Short reads pipeline

Usage

deeparg short_reads_pipeline [-h] --forward_pe_file FORWARD_PE_FILE
                                    --reverse_pe_file REVERSE_PE_FILE
                                    --output_file OUTPUT_FILE
                                    [-d DEEPARG_DATA_PATH]
                                    [--deeparg_identity DEEPARG_IDENTITY]
                                    [--deeparg_probability DEEPARG_PROBABILITY]

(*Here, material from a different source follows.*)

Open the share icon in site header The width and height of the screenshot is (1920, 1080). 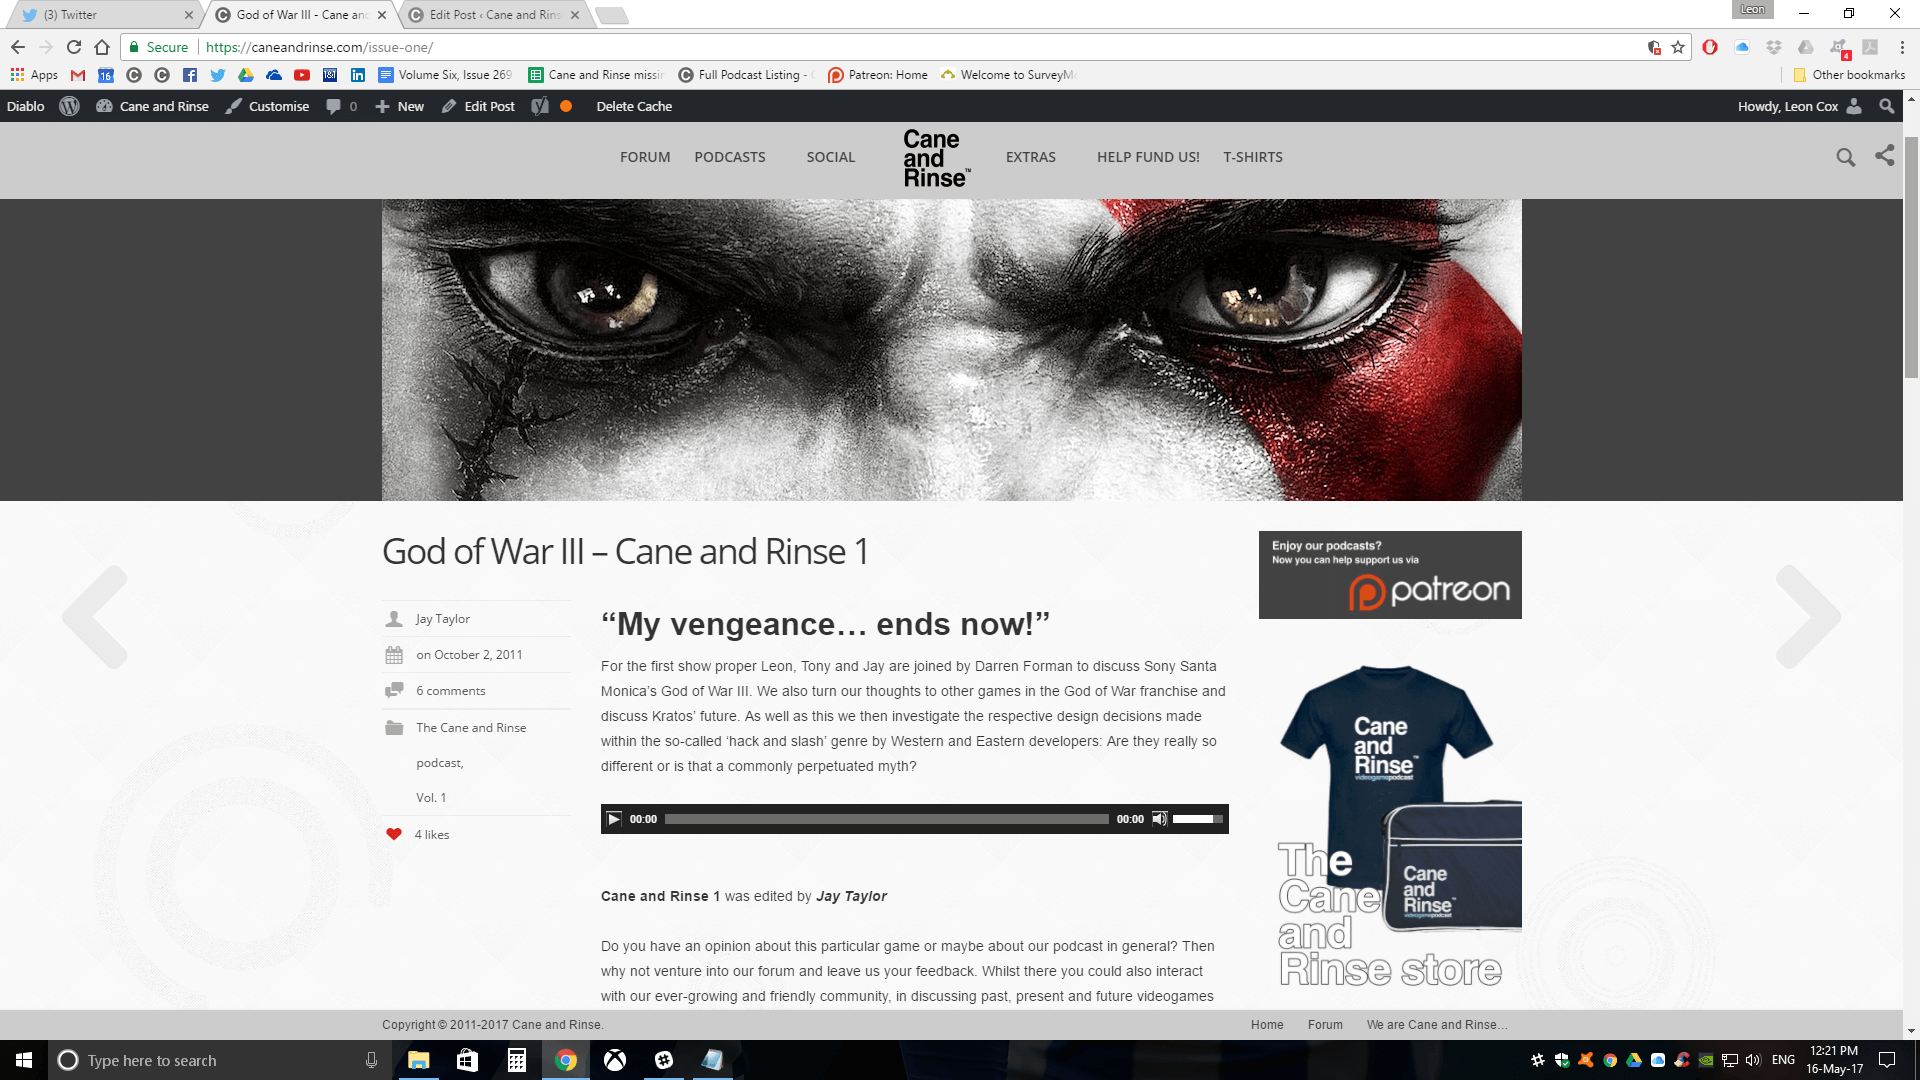click(x=1885, y=155)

                                    [--deeparg_evalue DEEPARG_EVALUE]
                                    [--gene_coverage GENE_COVERAGE]
                                    [--bowtie_16s_identity BOWTIE_16S_IDENTITY]

optional arguments:
-h, --help            show this help message and exit
--forward_pe_file FORWARD_PE_FILE
                        forward mate from paired end library
--reverse_pe_file REVERSE_PE_FILE
                        reverse mate from paired end library
--output_file OUTPUT_FILE
                        save results to this file prefix
-d DEEPARG_DATA_PATH, --deeparg_data_path DEEPARG_DATA_PATH
                        Path where data was downloaded [see deeparg download-
                        data --help for details]

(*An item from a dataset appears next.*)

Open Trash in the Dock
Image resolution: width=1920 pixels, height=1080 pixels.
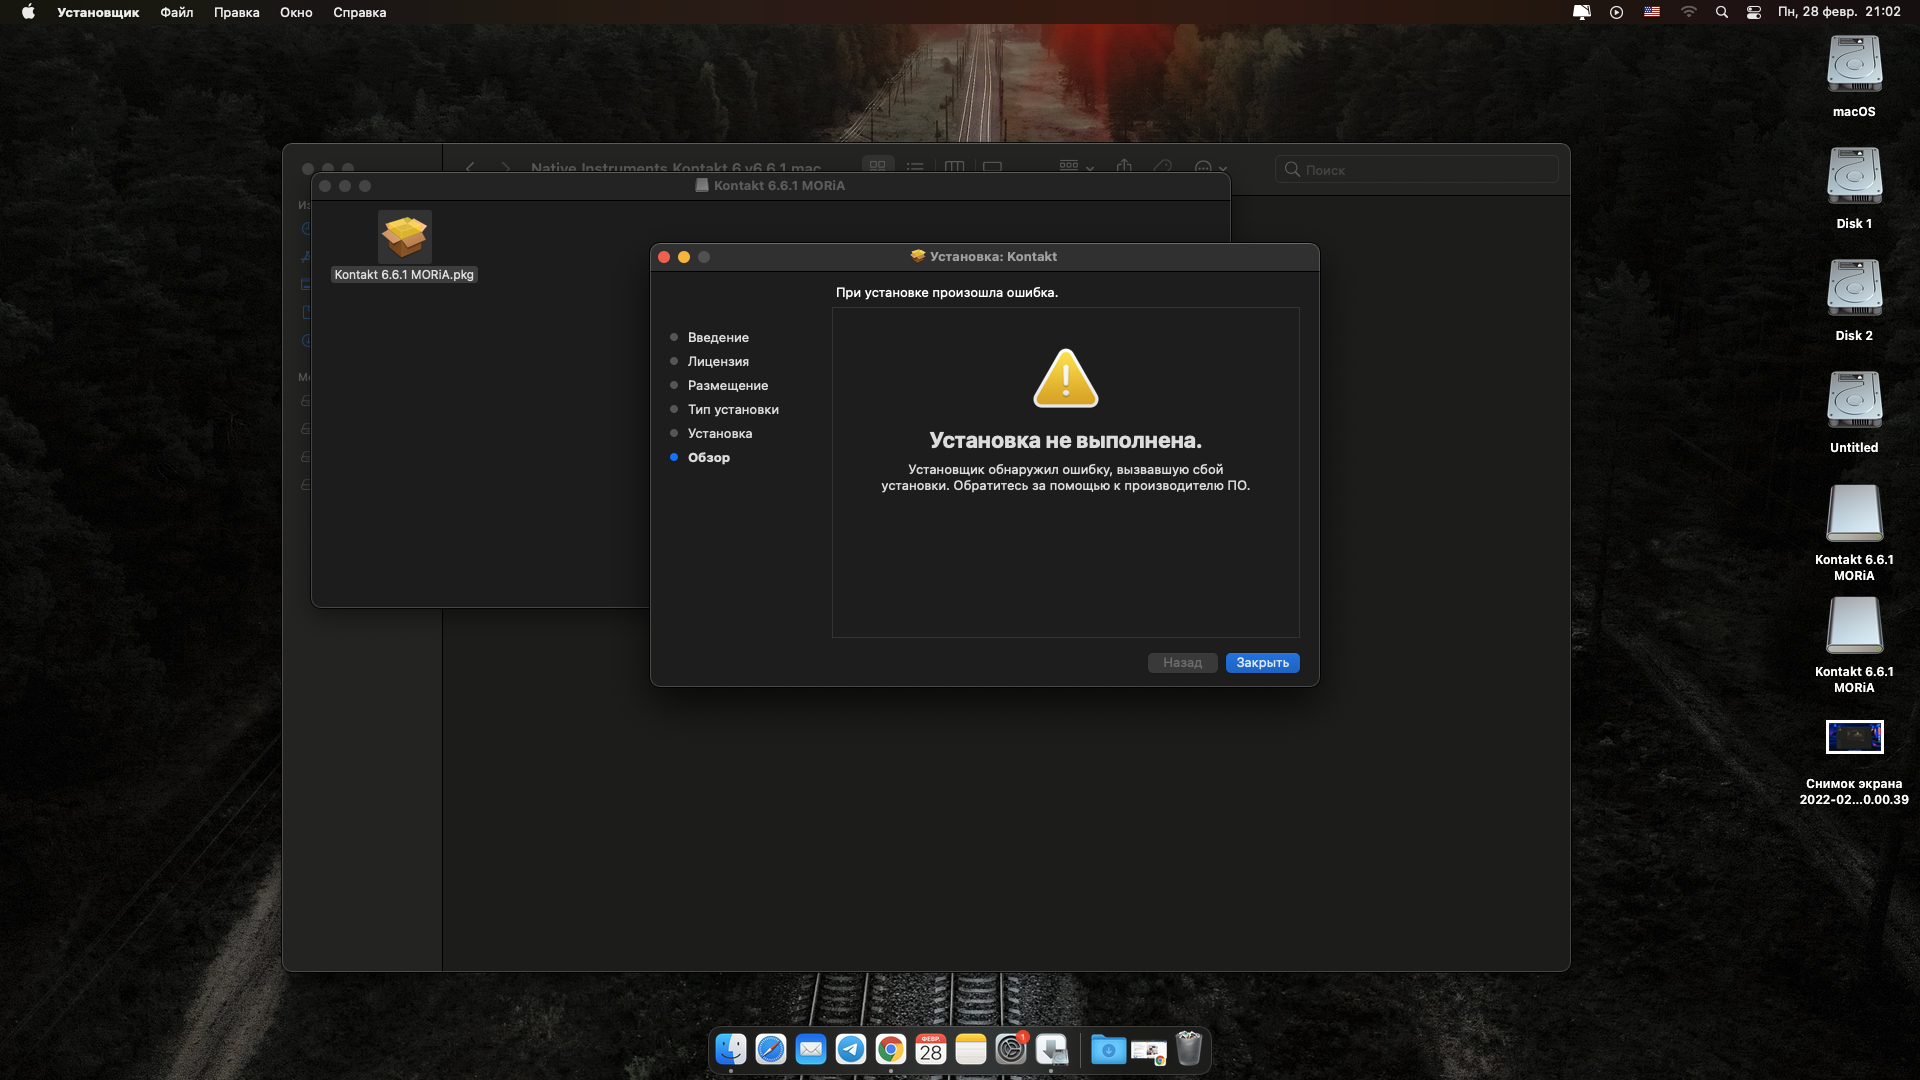point(1188,1049)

--deeparg_identity DEEPARG_IDENTITY
                        minimum identity for ARG alignments [default 80]
--deeparg_probability DEEPARG_PROBABILITY
                        minimum probability for considering a reads as ARG-
                        like [default 0.8]
--deeparg_evalue DEEPARG_EVALUE
                        minimum e-value for ARG alignments [default 1e-10]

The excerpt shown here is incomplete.